What this task involves: From the line containing "Image resolution: width=1266" down to the final entry below, restate each line word for word.

Recorded information:
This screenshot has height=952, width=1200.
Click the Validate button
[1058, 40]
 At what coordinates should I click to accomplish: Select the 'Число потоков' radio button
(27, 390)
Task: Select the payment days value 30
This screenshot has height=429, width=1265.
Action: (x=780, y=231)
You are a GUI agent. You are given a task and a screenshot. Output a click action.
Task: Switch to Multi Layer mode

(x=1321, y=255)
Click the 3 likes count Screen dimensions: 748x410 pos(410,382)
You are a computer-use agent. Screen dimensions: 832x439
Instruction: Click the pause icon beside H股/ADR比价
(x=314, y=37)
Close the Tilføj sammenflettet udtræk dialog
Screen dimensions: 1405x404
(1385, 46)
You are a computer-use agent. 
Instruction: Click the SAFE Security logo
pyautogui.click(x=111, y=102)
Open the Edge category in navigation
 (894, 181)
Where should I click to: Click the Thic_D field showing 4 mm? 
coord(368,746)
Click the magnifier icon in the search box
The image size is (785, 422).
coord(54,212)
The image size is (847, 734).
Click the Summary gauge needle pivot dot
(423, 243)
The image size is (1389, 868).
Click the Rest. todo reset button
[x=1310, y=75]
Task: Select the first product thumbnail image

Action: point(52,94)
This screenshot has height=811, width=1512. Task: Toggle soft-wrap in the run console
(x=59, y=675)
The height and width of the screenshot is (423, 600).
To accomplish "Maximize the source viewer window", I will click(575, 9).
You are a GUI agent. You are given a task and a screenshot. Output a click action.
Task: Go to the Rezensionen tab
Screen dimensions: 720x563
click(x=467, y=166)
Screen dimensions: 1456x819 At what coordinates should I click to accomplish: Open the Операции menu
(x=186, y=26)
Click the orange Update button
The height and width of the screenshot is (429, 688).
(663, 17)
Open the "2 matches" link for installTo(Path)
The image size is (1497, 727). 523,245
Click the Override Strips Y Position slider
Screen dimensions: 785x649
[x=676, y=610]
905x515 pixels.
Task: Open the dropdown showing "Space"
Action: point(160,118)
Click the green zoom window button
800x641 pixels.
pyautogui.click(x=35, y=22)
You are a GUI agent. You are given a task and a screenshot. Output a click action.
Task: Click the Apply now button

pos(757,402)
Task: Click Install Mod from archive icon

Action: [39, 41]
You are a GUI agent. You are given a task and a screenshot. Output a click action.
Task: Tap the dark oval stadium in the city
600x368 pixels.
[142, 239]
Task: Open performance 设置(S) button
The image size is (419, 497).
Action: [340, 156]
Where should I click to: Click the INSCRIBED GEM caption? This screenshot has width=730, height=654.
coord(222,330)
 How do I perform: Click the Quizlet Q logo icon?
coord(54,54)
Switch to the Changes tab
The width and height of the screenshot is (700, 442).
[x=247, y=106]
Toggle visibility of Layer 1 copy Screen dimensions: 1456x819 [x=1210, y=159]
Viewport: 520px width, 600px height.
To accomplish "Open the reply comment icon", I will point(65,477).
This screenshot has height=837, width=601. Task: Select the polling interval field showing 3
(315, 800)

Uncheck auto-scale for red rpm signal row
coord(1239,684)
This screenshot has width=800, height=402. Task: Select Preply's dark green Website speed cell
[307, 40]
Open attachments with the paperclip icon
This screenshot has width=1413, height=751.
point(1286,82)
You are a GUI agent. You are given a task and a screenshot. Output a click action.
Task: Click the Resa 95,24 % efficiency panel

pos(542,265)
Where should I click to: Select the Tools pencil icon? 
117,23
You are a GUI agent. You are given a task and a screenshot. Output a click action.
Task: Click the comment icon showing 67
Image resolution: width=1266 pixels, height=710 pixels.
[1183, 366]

Exercise output:
Image resolution: width=1266 pixels, height=710 pixels.
[1183, 366]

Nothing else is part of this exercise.